[Source text Boundary: Start]

Newly proposed 'Tips Bill' could see hospitality businesses forced to hand all tips to staff

The bill would finally see tips going to hospitality workers after years of government delays. Credit: PA

Restaurants and other businesses will have to hand over all tips to their staff under new proposals tabled in Parliament following years of government delays.

Several pledges have been made in recent years by various prime ministers to stop employers making deductions from money left for their staff by customers, although legislative action has failed to materialise.

A new Tips Bill has been brought forward by Conservative MP Dean Russell in a bid to make progress on the issue and put protections in law.

The Bill would prohibit employers from retaining tips intended for staff and also enable arrangements to be made about how tips are divided between staff.

Watford Tory MP Dean Russell said there is a need to support the hospitality sector given its struggles during the coronavirus pandemic Credit: UK Parliament/Jessica Taylor/PA

Mr Russell, MP for Watford, told the PA news agency: “When we look at the role that many people have when working in bars or restaurants and so on, the tips are often seen as part of the salary in a way – rightly or wrongly.

“It’s always felt wrong to me that businesses can take the tips that have been given by the customer directly to that individual or to the staff for businesses to go ‘Well, actually, that’s part of the payment for what they’re getting’”.

Mr Russell said there is a need to support the hospitality sector given its struggles during the coronavirus pandemic, and this includes helping staff via a tips guarantee.

He said the Bill aims to ensure “fairness”, noting: “I think for most people, when they do leave a tip for someone, they’ve left it for that person or for the staff, not for businesses to take an extra chunk of it”.

[Source text Boundary: End]

* **Activities**:
- 1) In the tips article, who brought forward the new Tips Bill?
- 2) Reproduce the passage of the tips article starting with "Restaurants and other" and going on through "following years of government delays.".

[Extracted material Boundary: Start]

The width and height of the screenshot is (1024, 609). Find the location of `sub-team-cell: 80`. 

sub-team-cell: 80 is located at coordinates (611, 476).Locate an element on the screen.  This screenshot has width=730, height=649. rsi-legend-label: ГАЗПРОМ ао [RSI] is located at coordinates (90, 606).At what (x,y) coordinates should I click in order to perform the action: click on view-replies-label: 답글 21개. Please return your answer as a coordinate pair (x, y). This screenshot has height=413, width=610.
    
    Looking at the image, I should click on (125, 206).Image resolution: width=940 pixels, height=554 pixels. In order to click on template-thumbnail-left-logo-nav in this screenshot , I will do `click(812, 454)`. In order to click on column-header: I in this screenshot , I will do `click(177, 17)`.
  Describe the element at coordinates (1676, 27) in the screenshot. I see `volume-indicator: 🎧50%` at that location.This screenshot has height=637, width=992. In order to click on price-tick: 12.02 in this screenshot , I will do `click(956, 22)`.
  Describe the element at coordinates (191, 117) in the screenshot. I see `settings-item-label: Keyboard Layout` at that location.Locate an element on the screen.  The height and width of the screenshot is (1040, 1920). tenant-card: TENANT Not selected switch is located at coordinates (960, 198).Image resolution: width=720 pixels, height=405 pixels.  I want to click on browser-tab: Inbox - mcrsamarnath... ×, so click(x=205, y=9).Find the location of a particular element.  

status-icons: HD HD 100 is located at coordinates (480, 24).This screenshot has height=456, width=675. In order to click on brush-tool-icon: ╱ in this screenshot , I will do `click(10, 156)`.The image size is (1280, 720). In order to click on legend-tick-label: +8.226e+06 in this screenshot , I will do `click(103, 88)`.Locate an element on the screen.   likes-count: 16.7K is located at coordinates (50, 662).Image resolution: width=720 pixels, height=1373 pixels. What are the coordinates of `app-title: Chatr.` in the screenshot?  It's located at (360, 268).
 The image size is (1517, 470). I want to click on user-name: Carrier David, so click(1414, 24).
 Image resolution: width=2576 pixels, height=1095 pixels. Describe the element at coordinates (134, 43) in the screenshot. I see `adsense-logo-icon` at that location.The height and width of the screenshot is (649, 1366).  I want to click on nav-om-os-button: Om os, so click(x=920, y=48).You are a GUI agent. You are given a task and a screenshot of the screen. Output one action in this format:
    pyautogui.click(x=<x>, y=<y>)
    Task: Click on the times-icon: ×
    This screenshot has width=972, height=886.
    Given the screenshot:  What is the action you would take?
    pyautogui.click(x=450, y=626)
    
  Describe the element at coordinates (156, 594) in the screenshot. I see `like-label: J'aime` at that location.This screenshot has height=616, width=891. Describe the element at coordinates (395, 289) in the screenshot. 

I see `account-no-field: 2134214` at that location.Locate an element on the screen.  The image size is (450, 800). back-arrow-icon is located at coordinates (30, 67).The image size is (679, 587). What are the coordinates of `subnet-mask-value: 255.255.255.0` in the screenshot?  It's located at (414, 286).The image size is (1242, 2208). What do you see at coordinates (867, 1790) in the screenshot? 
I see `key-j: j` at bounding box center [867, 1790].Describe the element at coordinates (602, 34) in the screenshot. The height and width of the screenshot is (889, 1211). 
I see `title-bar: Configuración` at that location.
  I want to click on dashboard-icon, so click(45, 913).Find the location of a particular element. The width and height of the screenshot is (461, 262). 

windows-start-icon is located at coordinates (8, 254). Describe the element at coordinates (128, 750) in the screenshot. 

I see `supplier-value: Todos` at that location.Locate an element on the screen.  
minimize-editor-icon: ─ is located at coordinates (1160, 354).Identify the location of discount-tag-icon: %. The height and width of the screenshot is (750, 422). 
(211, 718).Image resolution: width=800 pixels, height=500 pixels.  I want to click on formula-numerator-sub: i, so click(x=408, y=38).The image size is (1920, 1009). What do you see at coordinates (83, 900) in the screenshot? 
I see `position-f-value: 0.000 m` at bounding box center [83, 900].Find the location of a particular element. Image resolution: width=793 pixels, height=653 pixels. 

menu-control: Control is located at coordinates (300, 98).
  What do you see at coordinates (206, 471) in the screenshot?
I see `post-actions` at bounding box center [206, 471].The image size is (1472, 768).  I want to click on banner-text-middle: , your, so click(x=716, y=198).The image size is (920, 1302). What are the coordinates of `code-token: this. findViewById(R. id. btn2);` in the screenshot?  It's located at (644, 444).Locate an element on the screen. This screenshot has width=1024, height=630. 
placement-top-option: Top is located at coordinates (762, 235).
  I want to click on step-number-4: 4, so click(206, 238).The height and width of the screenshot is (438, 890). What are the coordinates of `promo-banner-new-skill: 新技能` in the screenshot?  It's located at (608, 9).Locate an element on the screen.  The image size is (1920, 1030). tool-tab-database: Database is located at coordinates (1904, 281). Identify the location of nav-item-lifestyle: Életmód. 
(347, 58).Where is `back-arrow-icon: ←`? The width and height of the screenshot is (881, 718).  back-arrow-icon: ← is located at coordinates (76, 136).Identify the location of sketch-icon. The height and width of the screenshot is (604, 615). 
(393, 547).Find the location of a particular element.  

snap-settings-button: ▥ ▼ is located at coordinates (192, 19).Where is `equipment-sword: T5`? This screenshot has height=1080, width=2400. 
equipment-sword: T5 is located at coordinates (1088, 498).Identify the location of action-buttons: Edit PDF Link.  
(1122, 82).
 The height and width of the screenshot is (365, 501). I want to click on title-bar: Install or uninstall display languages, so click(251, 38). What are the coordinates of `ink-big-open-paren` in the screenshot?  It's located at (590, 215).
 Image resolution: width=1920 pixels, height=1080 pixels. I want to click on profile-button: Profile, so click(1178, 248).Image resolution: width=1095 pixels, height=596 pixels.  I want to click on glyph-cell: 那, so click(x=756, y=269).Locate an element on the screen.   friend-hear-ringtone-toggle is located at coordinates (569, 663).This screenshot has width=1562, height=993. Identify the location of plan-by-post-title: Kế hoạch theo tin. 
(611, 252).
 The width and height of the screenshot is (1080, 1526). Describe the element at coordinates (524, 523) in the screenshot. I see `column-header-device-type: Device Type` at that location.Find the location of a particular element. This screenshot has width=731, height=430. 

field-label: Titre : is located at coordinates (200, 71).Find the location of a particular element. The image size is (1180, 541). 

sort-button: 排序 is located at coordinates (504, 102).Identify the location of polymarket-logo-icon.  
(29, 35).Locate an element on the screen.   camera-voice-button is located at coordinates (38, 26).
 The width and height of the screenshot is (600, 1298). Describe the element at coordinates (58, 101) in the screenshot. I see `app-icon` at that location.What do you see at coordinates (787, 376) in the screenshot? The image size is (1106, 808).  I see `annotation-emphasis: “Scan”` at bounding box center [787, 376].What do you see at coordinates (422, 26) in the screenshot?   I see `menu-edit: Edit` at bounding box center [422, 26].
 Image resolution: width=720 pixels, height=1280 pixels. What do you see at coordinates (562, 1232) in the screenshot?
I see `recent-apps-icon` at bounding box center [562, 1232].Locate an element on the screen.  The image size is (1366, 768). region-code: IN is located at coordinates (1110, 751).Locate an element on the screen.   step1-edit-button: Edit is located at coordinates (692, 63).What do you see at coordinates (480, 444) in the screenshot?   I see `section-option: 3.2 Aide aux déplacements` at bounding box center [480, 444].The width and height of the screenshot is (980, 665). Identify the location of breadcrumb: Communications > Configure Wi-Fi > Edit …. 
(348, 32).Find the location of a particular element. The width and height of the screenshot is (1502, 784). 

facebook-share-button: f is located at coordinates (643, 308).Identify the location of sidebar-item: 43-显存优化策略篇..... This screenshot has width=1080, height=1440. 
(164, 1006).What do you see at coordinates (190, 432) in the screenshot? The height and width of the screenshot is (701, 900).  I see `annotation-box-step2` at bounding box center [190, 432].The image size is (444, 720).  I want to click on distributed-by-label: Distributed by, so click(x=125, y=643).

[Extracted material Boundary: End]

* **Solutions to the problems**:
- 1) Conservative MP Dean Russell, the MP for Watford.

- 2)
Restaurants and other businesses will have to hand over all tips to their staff under new proposals tabled in Parliament following years of government delays.